As of last week fund managers were 55% net overweight in stocks, compared with 77% net underweight in bonds, a Bank of America survey says.
Investors in Bank of America’s fund manager survey last week didn’t give up their optimism for stocks.
Fund managers were net 55% overweight in equities and 77% net underweight in bonds.
“Global reopening hopes trump [Federal Reserve] hike fears in a bullish post-pandemic survey,” Bank of America strategists led by chief investment strategist Michael Hartnett wrote.
“Investors expect inflation, not growth to fall in 2022 [and] dipped into cash to up [their] allocation to commodities (to an all-time high) and equities.”
Only 7% of fund managers expect a recession this year. An all-time low of 7% are underweight stocks.
Allocations to technology stocks fell to their lowest level since 2008, with net overweight positions falling to 1% from 21% in December.

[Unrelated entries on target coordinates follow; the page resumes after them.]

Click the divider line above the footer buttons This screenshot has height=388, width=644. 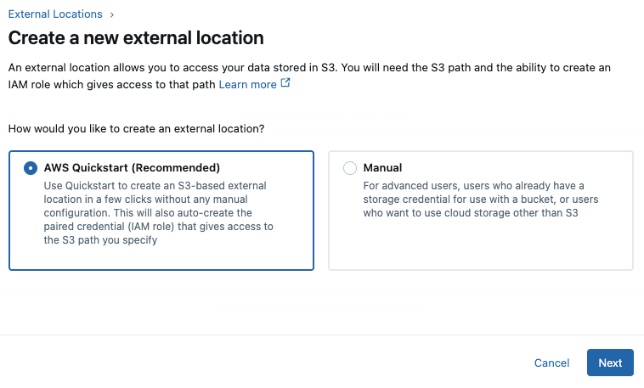[x=322, y=335]
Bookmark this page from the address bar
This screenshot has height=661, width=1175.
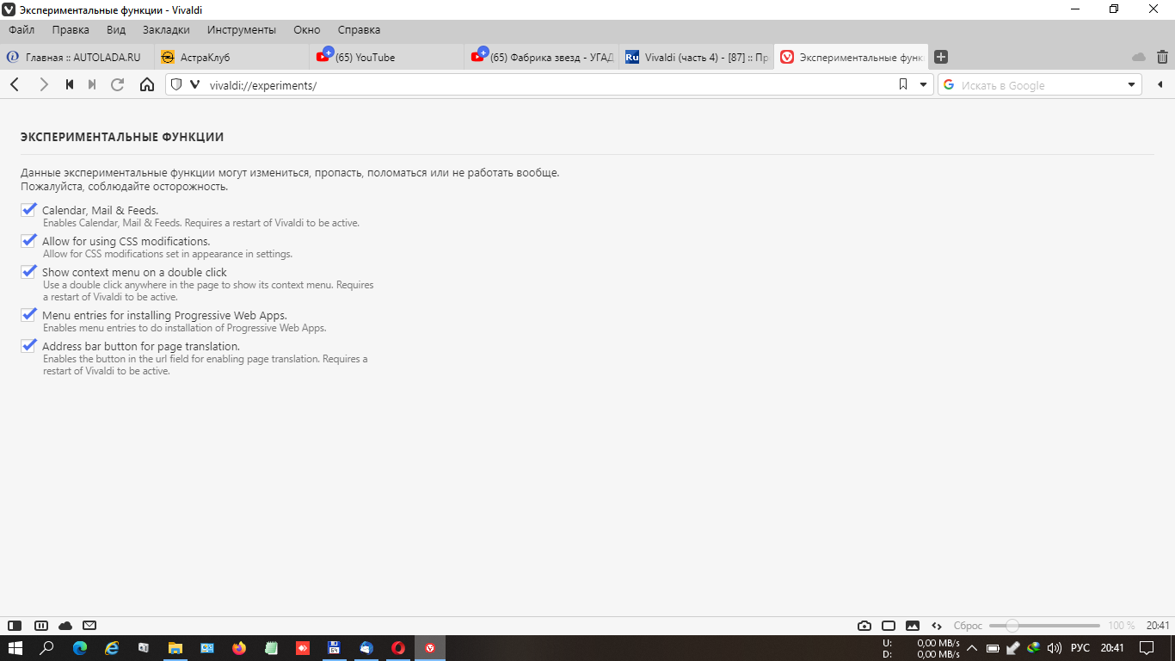pyautogui.click(x=902, y=84)
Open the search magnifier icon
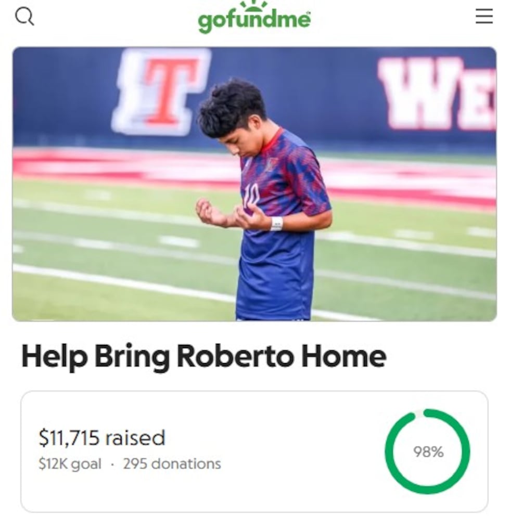510x516 pixels. [24, 17]
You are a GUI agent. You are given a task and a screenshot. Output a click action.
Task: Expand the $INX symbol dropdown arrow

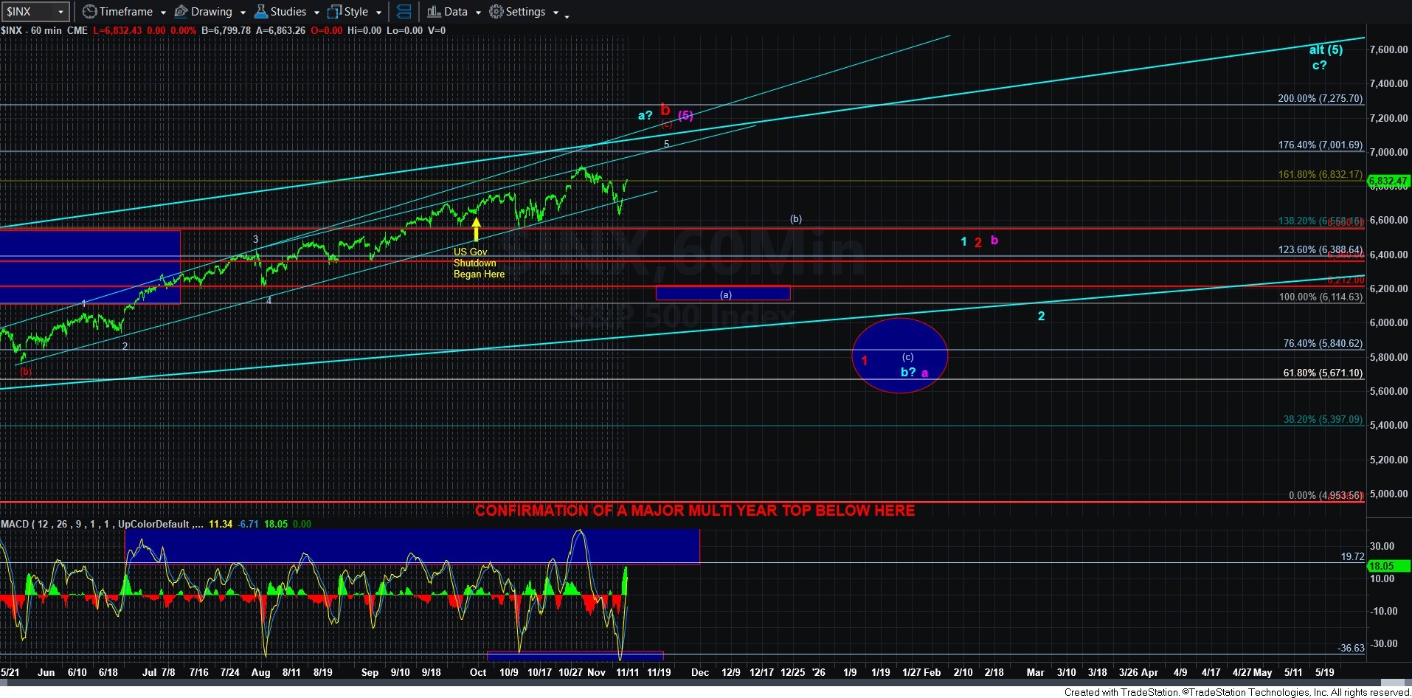pos(61,12)
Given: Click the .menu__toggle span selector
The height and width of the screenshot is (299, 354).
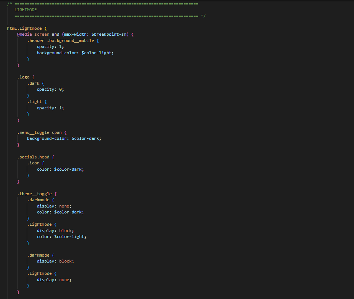Looking at the screenshot, I should (x=42, y=132).
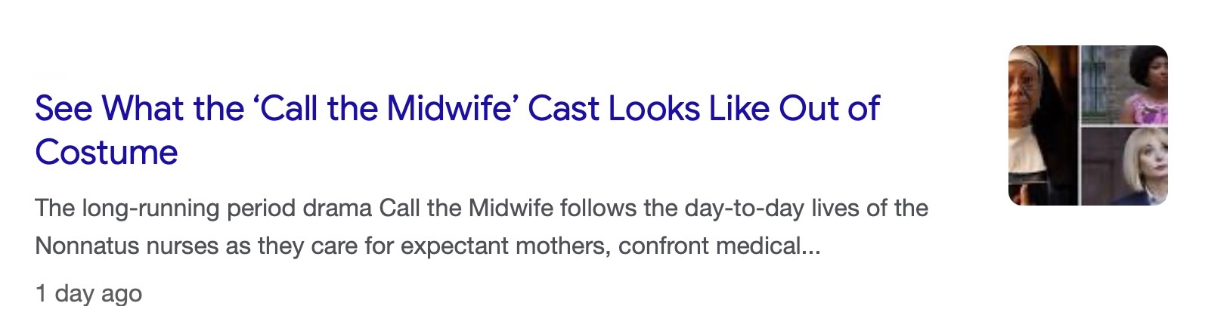Click the nun in habit thumbnail panel
The width and height of the screenshot is (1205, 328).
click(1042, 125)
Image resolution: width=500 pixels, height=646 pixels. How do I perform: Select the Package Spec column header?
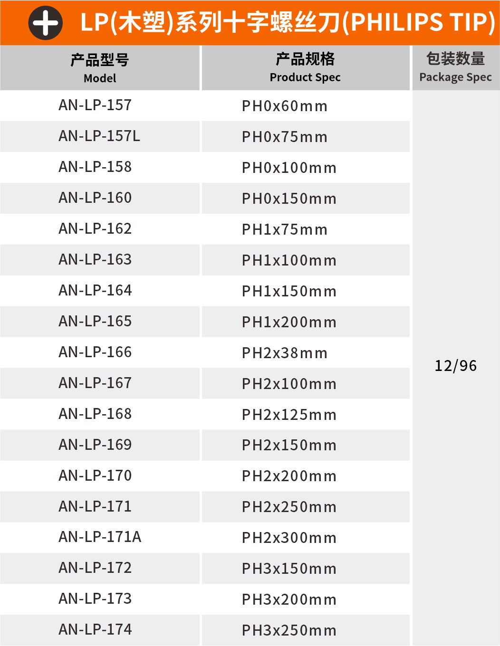(x=455, y=67)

Allocations for utilities were net underweight 31%, and for staples the net underweight number was 7%.
Meanwhile, allocation to bank stocks soared 21 percentage points in January to a net overweight position of 41%, the highest since the record month of October 2017.

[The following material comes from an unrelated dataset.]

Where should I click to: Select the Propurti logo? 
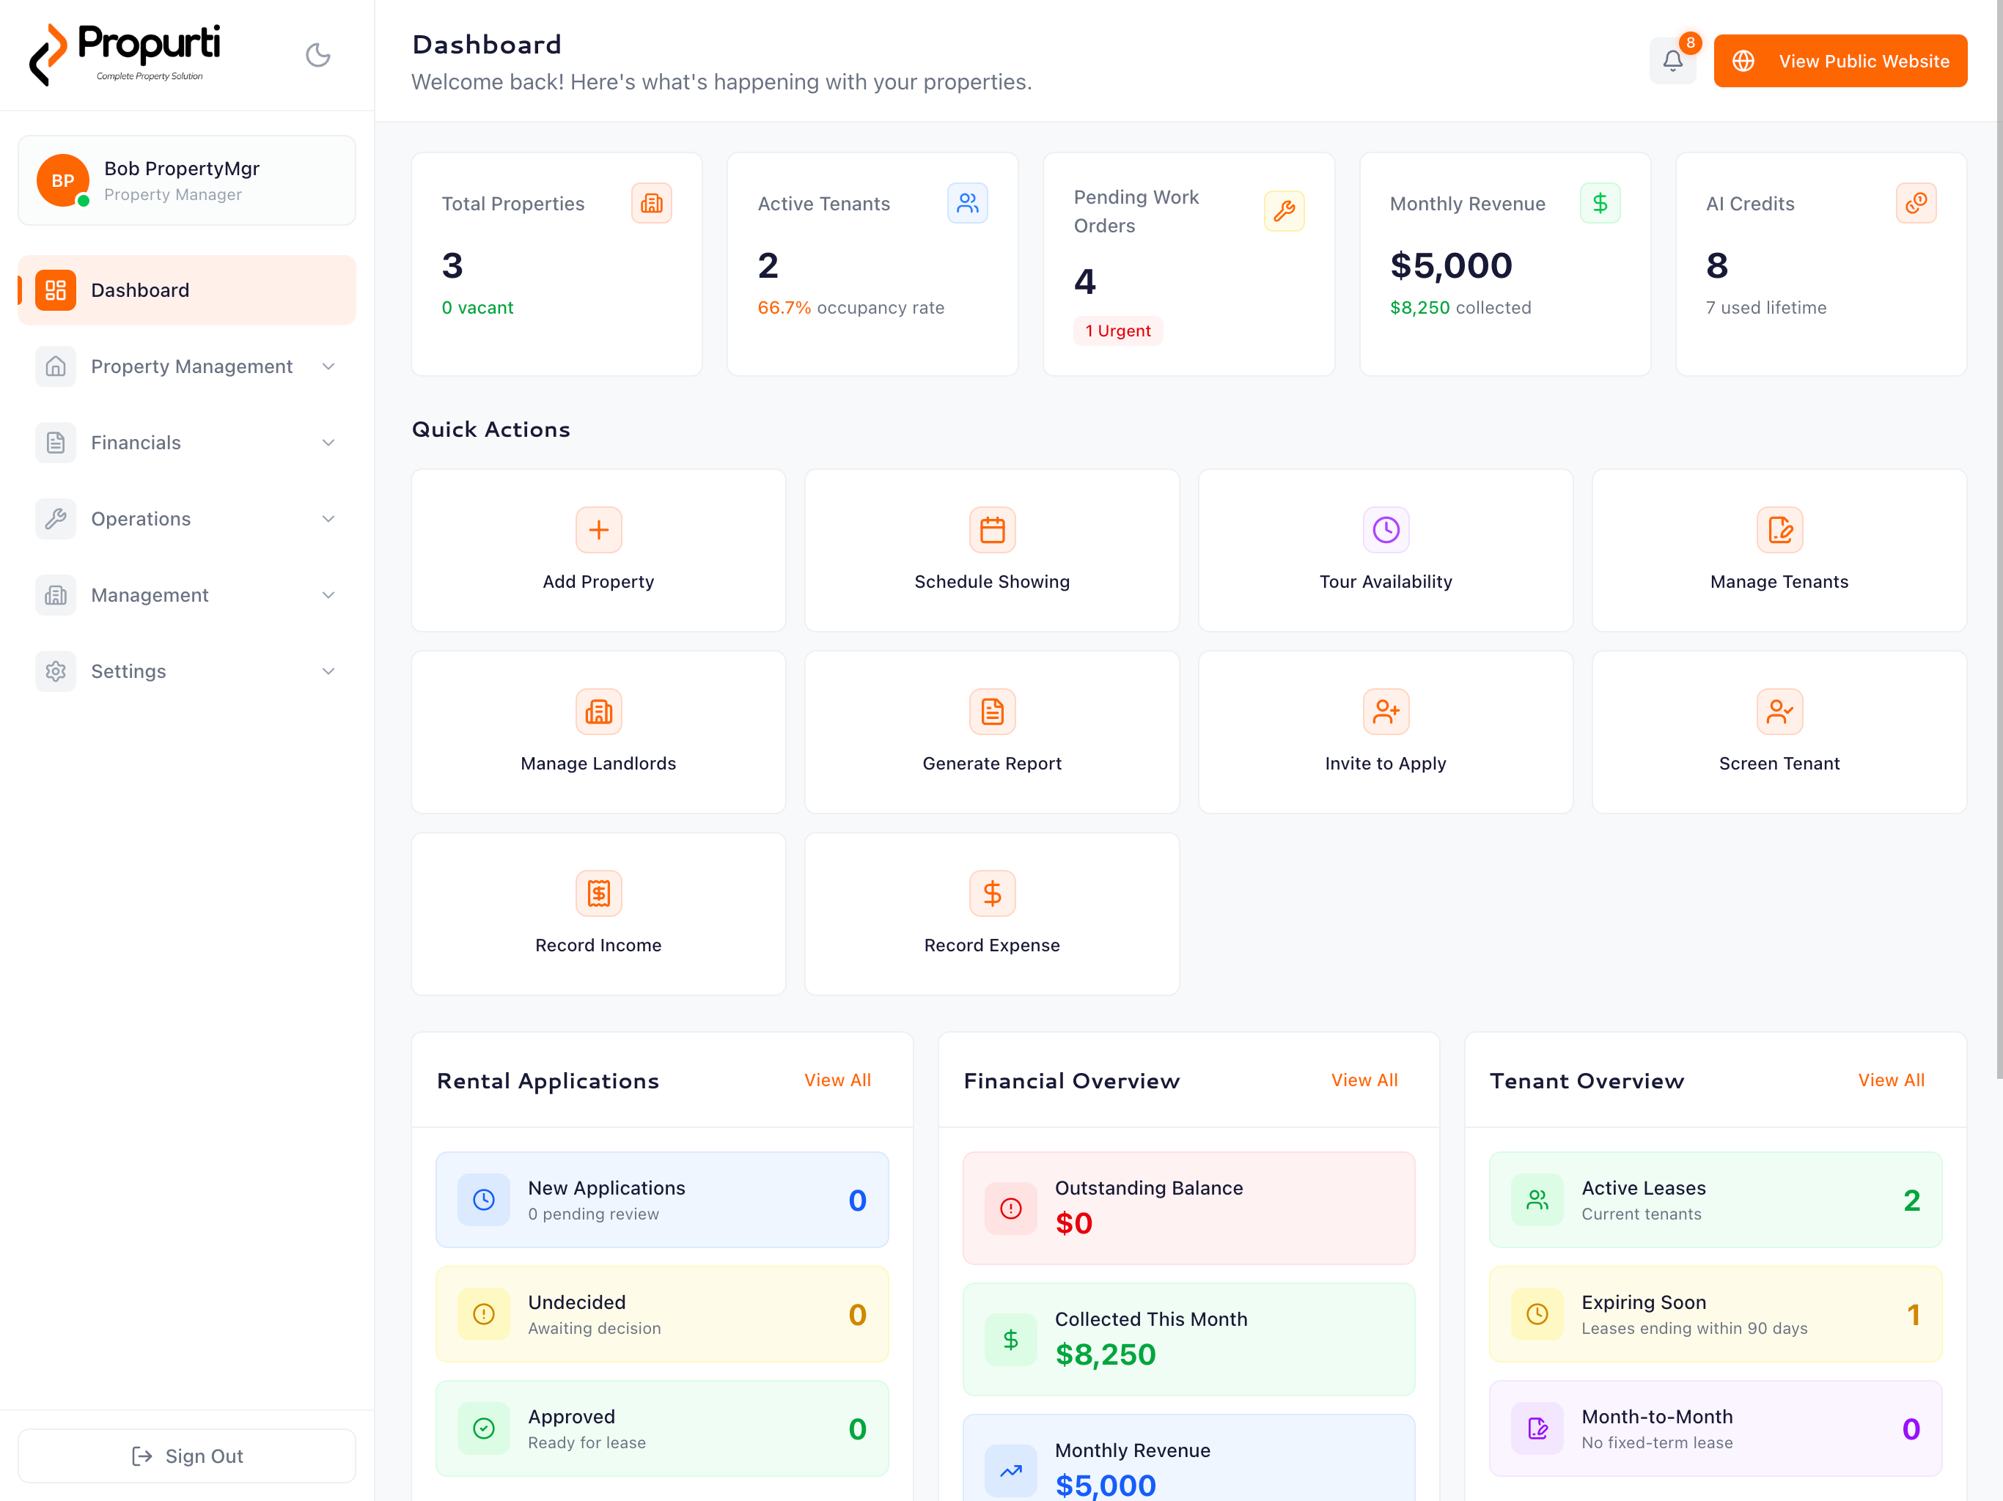click(x=127, y=52)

For pharmaceutical stocks, the net overweight number was 30%, for industrials it was 19%, and for materials and energy it was 16%. “Assets were reallocated to cyclicals on a shift to global reopening trades this month,” Hartnett said.
It will be interesting to see how fund-manager sentiment holds up for stocks if they keep falling, as they did Tuesday.
The S&P 500 slid 1.85% as Treasury bond yields leaped and oil prices surged to the highest levels in seven years.
Investors are gripped by concern about inflation and Federal Reserve rate hikes.